Giving The Companies What They Want For Sponsorship Valuation


Multiple people sent B6A a copy of AdAge’s most recent post titled “MARKETERS DEMAND MORE (AND MORE) FOR SPORTS SPONSORSHIPS.” This article focuses on Anheuser-Busch InBev's (AB InBev’s) new approach to sponsorship where “leagues and other so-called rights holders get paid more if they reach certain goals, like making the playoffs.”

The reason that AB InBev is implementing this strategy reflects a fundamental shift in how partners approach the space. In particular, partners want to know the answer to this question: Why is a specific sponsorship good for my specific company? For AB InBev, “Fans of winning teams buy more tickets—and ultimately more beer.” With its relationship with the Minnesota Timberwolves, the team will be paid more if market share in Minneapolis and St. Paul jumps over the next 12 months.
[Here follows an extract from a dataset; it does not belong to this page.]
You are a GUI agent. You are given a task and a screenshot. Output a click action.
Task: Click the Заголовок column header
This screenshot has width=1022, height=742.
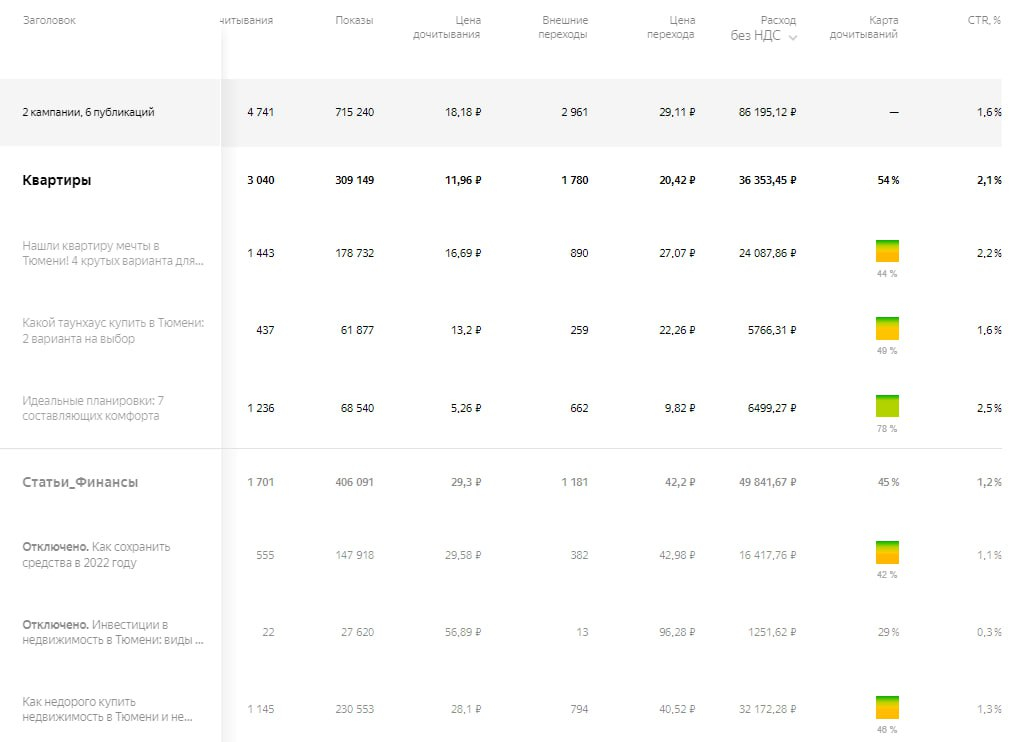[x=49, y=20]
Having sponsorship tied to the specific revenue and marketing goals of each partner is at the heart of B6A’s approach to sponsorship valuation. Our technology and analytics are specifically designed to answer the questions that companies like AB InBev are asking. It is why so many people sent us this post.

However, there are some key differences in our approach versus AB InBev’s when it comes to valuation. Having sponsorship tied to on-field, on-court, on-ice, etc. performance goals is a strategy that may or may not work well for partners as we have discussed here. In this specific case, AB InBev has the right approach because winning does appear to drive sales for their products (at least inside the Target Center, where the Timberwolves play).

Yet, relying on sales outcomes is not always the best approach when looking at sponsorship ROI, even when examining it from a revenue perspective. In the AB InBev example, the company appears to be looking at the results (or dependent variable) rather than looking at the process (or independent variable) that could be causing the results.

  • More specifically, how does AB InBev know if increases in market share in the Twin Cities has to do with the Timberwolves? If the share goes up but there is no direct attribution to the team then does it still get rewarded?
  • What if the Timberwolves do everything right but sales do not increase because of external factors? For example, what if there is an unusually cold winter in Minneapolis (which would be saying something) and people buy less beer because they are less likely to go to the store. This has nothing to do with whether the Timberwolves activated the sponsorship directly but the team could still be penalized for not increasing sales.

B6A’s approach focuses on maximizing the probability of success from both a revenue and brand perspective. Each company has different business goals, customer types, and brand metrics that are important to them. Is the rights holder putting a company in the best position to target the right people at the right time with the right message to increase customer acquisition, customer retention, brand perception, brand awareness, and / or brand sentiment?  In addition, is the company receiving a lift on these core metrics by partnering with a rights holder above and beyond what it could receive on its own or potentially through other opportunities?

It is certainly possible that AB InBev could have put something similar to this approach in place and it was not reported in the AdAge post. The larger point is that AB InBev is asking the right question that is becoming the industry standard – How does this partnership specifically benefit my company? Rights holders and agencies need to be able to answer this question and B6A can help with the solution.